On-line version ISSN 0034-7744Print version ISSN 0034-7744


GARRISON, Virginia H.  and  WARD, Greg. Transplantation of storm-generated coral fragments to enhance Caribbean coral reefs: A successful method but not a solution. Rev. biol. trop [online]. 2012, vol.60, suppl.1, pp.59-70. ISSN 0034-7744.

In response to dramatic losses of reef-building corals and ongoing lack of recovery, a small-scale coral transplant project was initiated in the Caribbean (U.S. Virgin Islands) in 1999 and was followed for 12 years. The primary objectives were to (1) identify a source of coral colonies for transplantation that would not result in damage to reefs, (2) test the feasibility of transplanting storm-generated coral fragments, and (3) develop a simple, inexpensive method for transplanting fragments that could be conducted by the local community.  The ultimate goal was to enhance abundance of threatened reef-building species on local reefs.  Storm-produced coral fragments of two threatened reef-building species [Acropora palmata and A. cervicornis (Acroporidae)] and another fast-growing species [Porites porites (Poritidae)] were collected from environments hostile to coral fragment survival and transplanted to degraded reefs.  Inert nylon cable ties were used to attach transplanted coral fragments to dead coral substrate.  Survival of 75 reference colonies and 60 transplants was assessed over 12 years.
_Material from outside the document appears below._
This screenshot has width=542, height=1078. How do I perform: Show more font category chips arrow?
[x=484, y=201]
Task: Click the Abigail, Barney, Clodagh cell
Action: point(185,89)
Only 9% of colonies were alive after 12 years: no A. cervicornis; 3% of A. palmata transplants and 18% of reference colonies; and 13% of P. porites transplants and 7% of reference colonies. Mortality rates for all species were high and were similar for transplant and reference colonies. Physical dislodgement resulted in the loss of 56% of colonies, whereas 35% died in place.  Only A. palmata showed a difference between transplant and reference colony survival and that was in the first year only.  Location was a factor in survival only for A. palmata reference colonies and after year 10.  Even though the tested methods and concepts were proven effective in the field over the 12-year study, they do not present a solution. No coral conservation strategy will be effective until underlying intrinsic and/or extrinsic factors driving high mortality rates are understood and mitigated or eliminated. Rev. Biol. Trop. 60 (Suppl. 1): 59-70. Epub 2012 March 01.

Keywords : Acropora cervicornis; A. palmata; coral mortality; Porites porites; reef restoration; coral transplantation.